Wednesday, September 26, 2007

"Worst sports team owner" Bill Wirtz dies

During my three year stint as an employee at the Bismarck Hotel, now the Hotel Allegro, I got to know--a little bill--Bill Wirtz, whose family then owned the property. I found him to be a friendly and charming man.

Still, I have to agree with many other that Wirtz, who died of cancer early today, was easily the worst owner in professional sports.

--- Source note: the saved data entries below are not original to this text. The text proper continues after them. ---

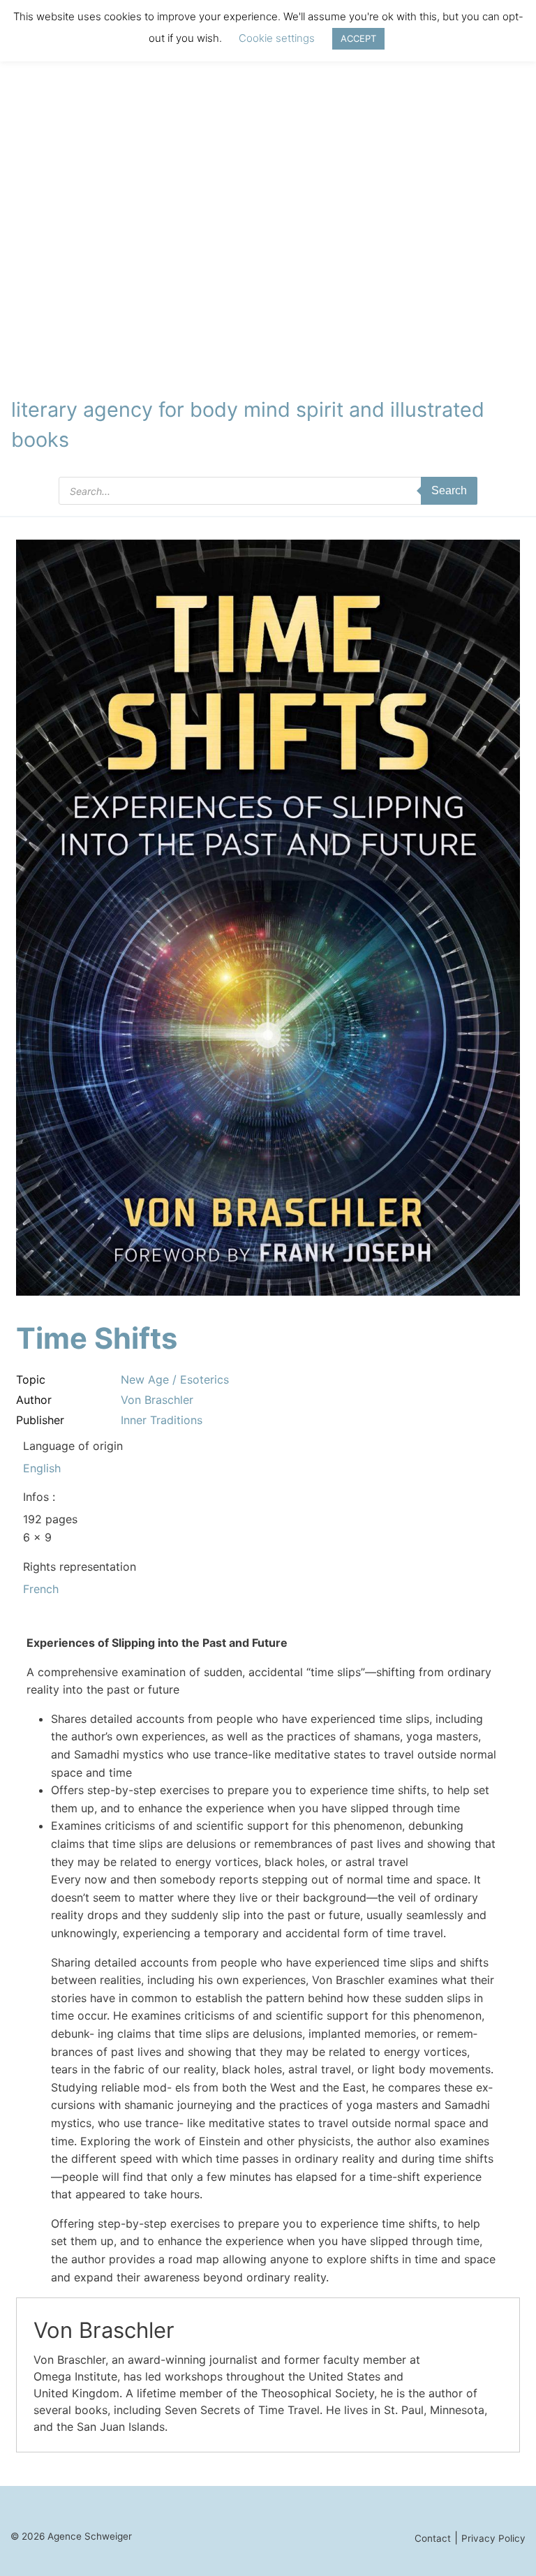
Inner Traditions (161, 1420)
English (42, 1468)
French (41, 1589)
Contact (433, 2538)
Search (449, 490)
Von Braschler (157, 1400)
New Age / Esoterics (175, 1379)
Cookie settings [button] (277, 38)
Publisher (40, 1420)
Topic (30, 1379)
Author (34, 1400)
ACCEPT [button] (358, 38)
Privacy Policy (493, 2538)
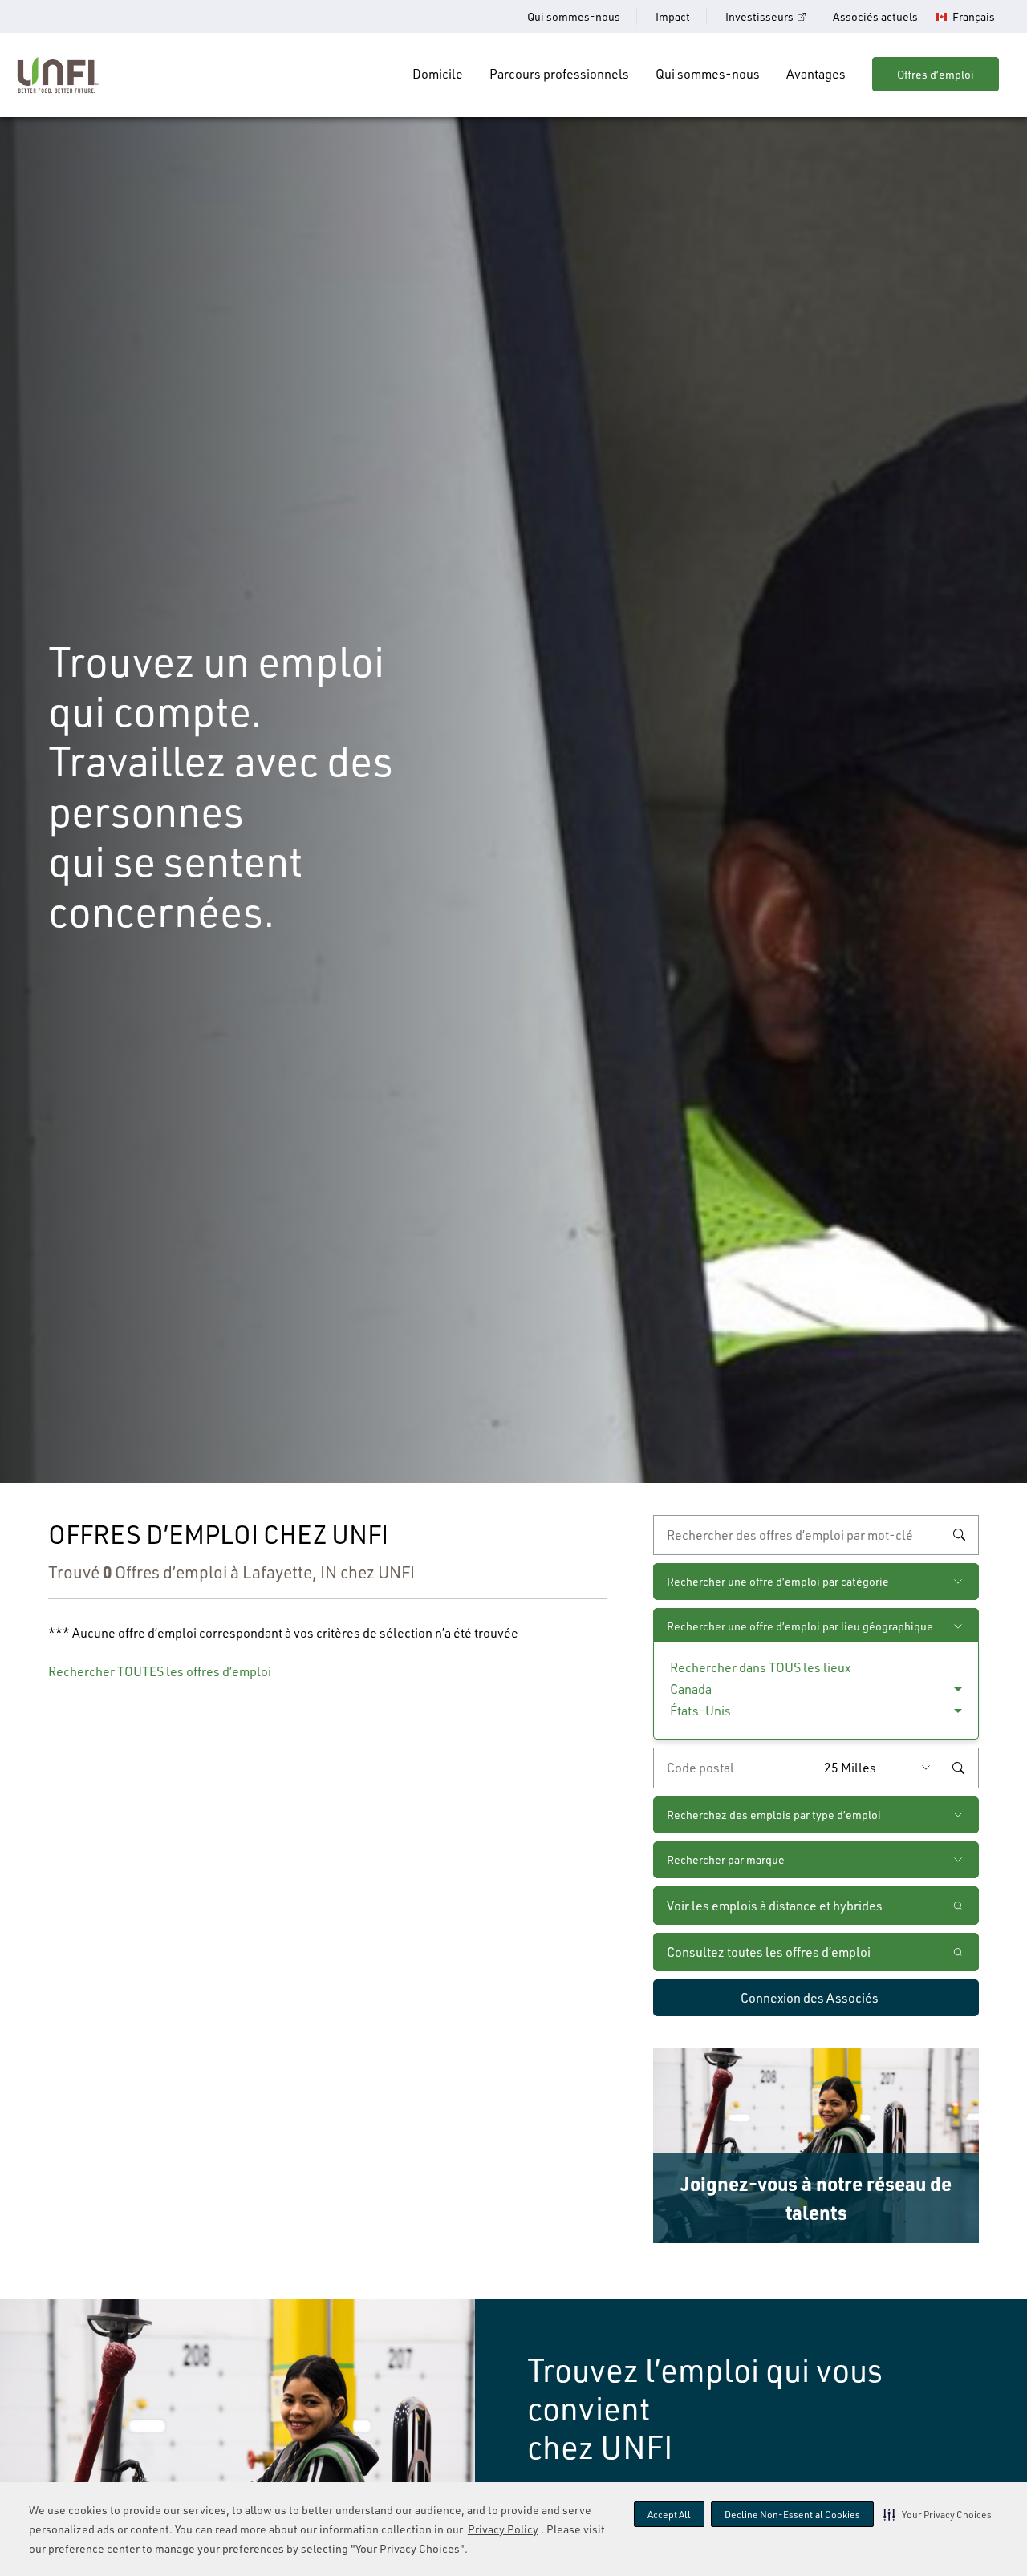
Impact (673, 16)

The Wirtz dynasty was founded in real estate, and for a while the magic touch carried over to the Chicago Blackhawks, an "original six" NHL team. Wirtz' father Arthur purchased the team in 1954, the "Hawks" won a Stanley Cup in 1961. And for a while the team gave the Cubs, White Sox, and the Bears a run for their money as Chicago's most popular team. The Bobby Hull and Stan Mikita led teams of the 1960s and early 1970s, after that championship, brought a tremendous amount of excitement to the city.

But Hull jumped to the World Hockey Association in 1972--Wirtz' father still owned the team until his death in 1983--but the team remained successful, but without a Stanley Cup, into the 1990s.

But free-agency came to hockey in 1990 and Bill Wirtz' Blackhawks refused to spend the money to keep star players such as Tony Amonte, Chris Chelios, Jeremy Roenick, and Ed Belfour in Blackhawks sweaters. The Blackhawks have only qualified for the NHL playoffs twice in the last ten years.

And the team' popularity plummeted. People living outside of Chicago find this hard to believe, but home games, with rare exceptions, are not televised in the Chicago area--not even on cable. People have busy lives, and kids who aren't exposed to televised hockey don't become fans. (Road games are televised on cable, but the Blackhawks play in the Western Conference, and play a lot of games on the west coast, when kids are sleeping.)

But Wirtz, on the rare occasions when he addressed the TV issue, responded that three things make the Blackhawks successful: "Season reservations, season reservations, and season reservations."

But that failed Wirtz too. The Blackhawks average 12,000 fans a game, but play in the 20,000 capacity United Center.

Besides the realty holdings, the Wirtz empire includes Judge & Dolph, a wine and liquor distributorship. In one of Illinois' most idiotic laws--a hold over the 1930s--beer, wine, and liquor manufacturers are prevented from selling their products directly to businesses. They have move their goods through a middleman such as Judge & Dolph. During the unhappy term of disgraced Illinois Governor George H. Ryan, a law passed, nicknamed the "Wirtz Law," made it virtually impossible for alcohol producers to fire companies such Judge & Dolph. A federal judge ruled that the law was unconstitutional three years later.